1- Parce que la parole est aux femmes

La réalisatrice centre son récit autour d’une bande filles attachante dont la meneuse, Nedjma, affirme dès le début du film son statut de battante, s’opposant par ses actes comme par le verbe aux hommes qui veulent la priver de sa liberté d’expression. Cette parole devient essentielle au film et dit tout de l’état d’urgence dans laquelle se trouve la jeunesse opprimée et des moyens dont celle-ci dispose pour faire bouger les lignes, au prix des balles. La réalisatrice adopte les codes du mélodrame pour mieux porter un discours auquel le monde reste parfois sourd.

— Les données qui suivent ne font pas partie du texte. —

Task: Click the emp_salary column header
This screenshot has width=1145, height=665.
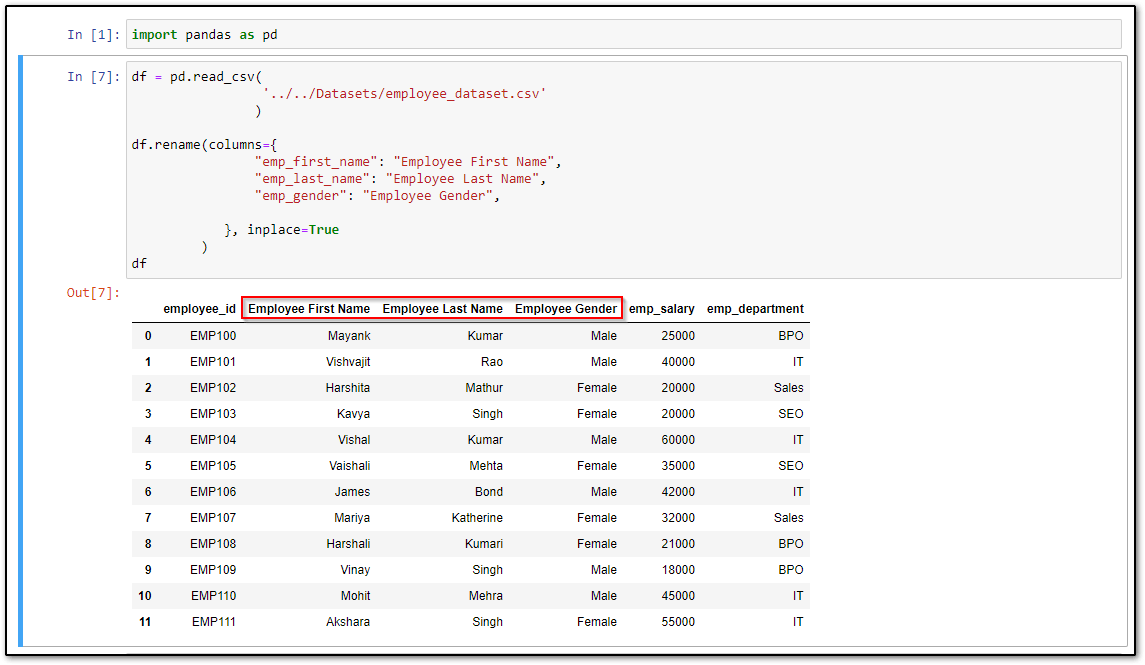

2- Parce que la mode n’est pas qu’un accessoire

C’est par la mode que le personnage principal s’exprime aussi, par la confection de vêtements qui déplaisent aux radicaux qui veulent couvrir les femmes de la tête aux pieds et interdire le défilé de prêt à porter que veut organiser Nedjma, point d’orgue dramatique du film. Si l’on regrette le caractère prévisible de ce dernier, la manière dont la réalisatrice se sert du vêtement pour affirmer le statut féministe et politique de son héroïne ne laisse pas indifférent. Il est un véritable outil à sa révolte, pas un accessoire, pas un effet de style.

3- Parce que une star est née

Le personnage de Nedjma est interprété par la comédienne franco-algérienne Lyna Khoudri, déjà aperçue dans Les Bienheureux et Luna. Elle incarne ici avec une énergie communicative une jeune femme qui va au bout de ses rêves bravant la radicalisation d’un pouvoir qui s’exerce, avant tout, sur les femmes. Elle fait également partie du casting exemplaire des Sauvages, la série brillante et politique de Rebecca Zlotowski, visible actuellement sur Canal+, et sera très bientôt à l’affiche du nouveau Nakache/Toledano, Hors-Normes, de Qu’un sang impur d’Abdel Raouf Dafri (scénariste d’Un Prophète, des Mesrine et de la série La Commune) ainsi que du très attendu The French Dispatch de Wes Anderson. Rien que ça !

Réalisé par Mounia Meddour. Avec Lyna Khoudri, Shirine Boutella, Amira Hilda Douaouda… Durée : 1H45. FRANCE – ALGÉRIE. En salles depuis le 9 octobre 2019.